9/10 Staff review, 27 August 2014

“This is beautiful. I want YOU to do it” was the flattering instruction I got from master Phil this morning. He’s right, it is very beautiful indeed. It's an unconventional record in that it was recorded during the midst of various tours Dickson did in Europe in 2012. Most of the tracks were recorded in an apartment lobby in France that gave great reverb, and its this natural sound that helps give the record its magic. That’s not to take anything away from Dickson who plays and sings beautifully throughout. He’s basically doing your intricate, one-man, guitar plucking thing with the most beautiful of rolling guitar chords being joined by simple, unaffected vocals.

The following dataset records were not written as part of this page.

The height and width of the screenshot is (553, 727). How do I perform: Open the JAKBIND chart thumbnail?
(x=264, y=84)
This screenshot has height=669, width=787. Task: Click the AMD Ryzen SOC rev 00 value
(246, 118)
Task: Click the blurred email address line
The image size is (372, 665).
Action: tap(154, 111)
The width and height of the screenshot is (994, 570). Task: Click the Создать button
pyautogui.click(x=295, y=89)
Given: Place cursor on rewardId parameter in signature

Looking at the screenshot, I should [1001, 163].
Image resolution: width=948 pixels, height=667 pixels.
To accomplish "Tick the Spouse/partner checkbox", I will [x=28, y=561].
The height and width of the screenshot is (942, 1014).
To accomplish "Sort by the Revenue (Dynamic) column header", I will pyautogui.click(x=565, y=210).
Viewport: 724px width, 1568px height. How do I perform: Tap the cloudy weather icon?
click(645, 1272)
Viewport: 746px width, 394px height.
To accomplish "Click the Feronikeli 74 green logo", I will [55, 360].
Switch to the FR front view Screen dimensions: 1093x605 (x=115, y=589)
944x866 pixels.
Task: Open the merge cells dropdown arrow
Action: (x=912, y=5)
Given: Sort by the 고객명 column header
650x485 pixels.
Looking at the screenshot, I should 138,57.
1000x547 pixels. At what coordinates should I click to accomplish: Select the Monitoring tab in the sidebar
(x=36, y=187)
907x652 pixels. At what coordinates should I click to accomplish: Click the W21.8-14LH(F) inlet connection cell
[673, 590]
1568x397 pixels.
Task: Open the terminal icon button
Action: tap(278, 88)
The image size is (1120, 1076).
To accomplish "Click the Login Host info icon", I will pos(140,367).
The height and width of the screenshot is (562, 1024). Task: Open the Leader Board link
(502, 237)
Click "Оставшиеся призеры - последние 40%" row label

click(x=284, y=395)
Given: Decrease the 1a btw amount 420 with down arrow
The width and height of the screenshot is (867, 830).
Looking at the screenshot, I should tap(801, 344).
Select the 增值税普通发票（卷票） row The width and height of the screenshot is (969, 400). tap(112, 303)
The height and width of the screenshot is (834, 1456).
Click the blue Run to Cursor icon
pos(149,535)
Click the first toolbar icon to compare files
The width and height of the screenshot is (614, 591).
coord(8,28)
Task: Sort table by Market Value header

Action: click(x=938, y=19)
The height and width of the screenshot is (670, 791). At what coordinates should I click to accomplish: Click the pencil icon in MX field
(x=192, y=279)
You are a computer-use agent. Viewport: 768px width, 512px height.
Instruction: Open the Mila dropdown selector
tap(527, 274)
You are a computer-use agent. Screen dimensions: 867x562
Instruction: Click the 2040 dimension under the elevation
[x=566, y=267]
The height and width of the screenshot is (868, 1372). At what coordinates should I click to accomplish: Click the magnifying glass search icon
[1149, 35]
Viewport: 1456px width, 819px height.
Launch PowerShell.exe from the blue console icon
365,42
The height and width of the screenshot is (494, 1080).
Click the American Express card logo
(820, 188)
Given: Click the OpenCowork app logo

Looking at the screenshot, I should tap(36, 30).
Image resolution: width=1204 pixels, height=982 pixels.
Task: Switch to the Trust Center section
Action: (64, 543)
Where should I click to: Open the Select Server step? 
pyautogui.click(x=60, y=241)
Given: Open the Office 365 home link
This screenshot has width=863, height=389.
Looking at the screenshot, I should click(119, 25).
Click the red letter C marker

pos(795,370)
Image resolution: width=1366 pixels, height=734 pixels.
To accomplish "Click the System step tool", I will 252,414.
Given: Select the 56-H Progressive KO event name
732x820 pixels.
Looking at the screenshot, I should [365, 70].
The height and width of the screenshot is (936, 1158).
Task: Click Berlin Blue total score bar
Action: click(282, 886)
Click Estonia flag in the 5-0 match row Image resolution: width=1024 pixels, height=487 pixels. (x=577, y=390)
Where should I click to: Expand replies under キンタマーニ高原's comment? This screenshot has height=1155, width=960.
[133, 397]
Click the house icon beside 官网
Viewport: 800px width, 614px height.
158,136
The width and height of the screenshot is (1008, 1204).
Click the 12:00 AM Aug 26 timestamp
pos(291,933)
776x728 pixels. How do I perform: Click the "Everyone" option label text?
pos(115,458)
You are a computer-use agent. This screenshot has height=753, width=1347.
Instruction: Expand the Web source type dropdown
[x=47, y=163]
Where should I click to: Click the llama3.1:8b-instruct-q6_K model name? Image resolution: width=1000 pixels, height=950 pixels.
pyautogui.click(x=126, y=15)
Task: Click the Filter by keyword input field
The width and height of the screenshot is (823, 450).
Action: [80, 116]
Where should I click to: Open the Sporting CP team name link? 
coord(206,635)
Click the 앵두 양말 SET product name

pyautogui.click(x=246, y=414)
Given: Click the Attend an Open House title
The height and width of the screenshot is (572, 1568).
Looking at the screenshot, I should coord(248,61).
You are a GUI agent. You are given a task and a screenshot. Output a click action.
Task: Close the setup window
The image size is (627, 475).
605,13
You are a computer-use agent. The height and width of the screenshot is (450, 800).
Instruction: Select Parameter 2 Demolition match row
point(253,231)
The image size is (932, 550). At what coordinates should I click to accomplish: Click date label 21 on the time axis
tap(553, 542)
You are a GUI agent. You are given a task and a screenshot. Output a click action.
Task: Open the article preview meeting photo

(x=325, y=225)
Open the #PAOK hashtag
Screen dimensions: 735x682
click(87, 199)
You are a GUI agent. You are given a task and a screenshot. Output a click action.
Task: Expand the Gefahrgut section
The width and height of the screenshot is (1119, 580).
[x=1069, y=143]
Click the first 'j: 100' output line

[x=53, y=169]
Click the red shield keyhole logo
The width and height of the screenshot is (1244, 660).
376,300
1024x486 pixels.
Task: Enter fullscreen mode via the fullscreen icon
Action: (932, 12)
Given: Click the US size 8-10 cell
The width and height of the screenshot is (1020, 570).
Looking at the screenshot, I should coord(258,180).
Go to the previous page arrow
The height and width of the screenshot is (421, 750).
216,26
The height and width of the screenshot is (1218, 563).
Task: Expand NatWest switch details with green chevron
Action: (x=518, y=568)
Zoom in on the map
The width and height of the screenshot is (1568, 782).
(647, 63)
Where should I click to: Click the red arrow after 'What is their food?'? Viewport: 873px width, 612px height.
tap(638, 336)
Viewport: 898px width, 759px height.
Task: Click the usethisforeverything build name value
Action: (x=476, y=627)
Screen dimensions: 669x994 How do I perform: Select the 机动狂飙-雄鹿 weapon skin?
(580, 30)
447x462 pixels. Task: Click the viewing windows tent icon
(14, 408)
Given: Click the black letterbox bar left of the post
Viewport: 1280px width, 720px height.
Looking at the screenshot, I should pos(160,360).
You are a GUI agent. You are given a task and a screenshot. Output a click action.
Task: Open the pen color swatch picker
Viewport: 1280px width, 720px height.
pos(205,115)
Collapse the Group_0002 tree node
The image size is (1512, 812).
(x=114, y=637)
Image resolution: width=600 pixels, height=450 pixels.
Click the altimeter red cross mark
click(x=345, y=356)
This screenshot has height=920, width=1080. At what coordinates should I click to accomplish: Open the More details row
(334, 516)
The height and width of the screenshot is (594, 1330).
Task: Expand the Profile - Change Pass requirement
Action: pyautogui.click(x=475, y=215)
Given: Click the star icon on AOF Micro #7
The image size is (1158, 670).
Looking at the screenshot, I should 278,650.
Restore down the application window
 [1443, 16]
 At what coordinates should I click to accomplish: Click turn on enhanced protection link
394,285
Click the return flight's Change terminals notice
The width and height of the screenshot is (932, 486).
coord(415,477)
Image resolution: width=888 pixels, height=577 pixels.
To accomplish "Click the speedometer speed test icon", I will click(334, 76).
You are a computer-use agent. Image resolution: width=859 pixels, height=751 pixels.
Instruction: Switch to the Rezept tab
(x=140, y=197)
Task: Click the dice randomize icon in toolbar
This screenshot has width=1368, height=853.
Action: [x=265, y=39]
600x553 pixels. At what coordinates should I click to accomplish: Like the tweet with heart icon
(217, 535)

There is a folky element to Dickson’s playing but its not over-done. I’m reminded of the early guitar pluckings of James Blackshaw, the gentle evocative end of Durutti Column, and Richard Youngs's unsurpassable Sapphie. The song structures have a lot of similarities to the latter: everything is sparse and unhurried, words are few and far between - added patiently and not detracting from the swarthes of gorgeous guitar. I moaned last week at some of the flatness and dryness of James Yorkston's albums. Dickson may not have Yorkston’s lyrical dexterity but Yorkston could learn a thing or two from this album how a nicely placed reverb can elevate a nice piece to something really special.

This is a gorgeous sounding record. Fans of John Fahey will lap it up, and it also has a foggy melancholy that can only come from someone who inhabits the drizzly British Isles. I’m ashamed to be unaware of Dickson’s other work so am unsure as to where it fits against his back catalogue but this beautifully recorded live album is a triumph.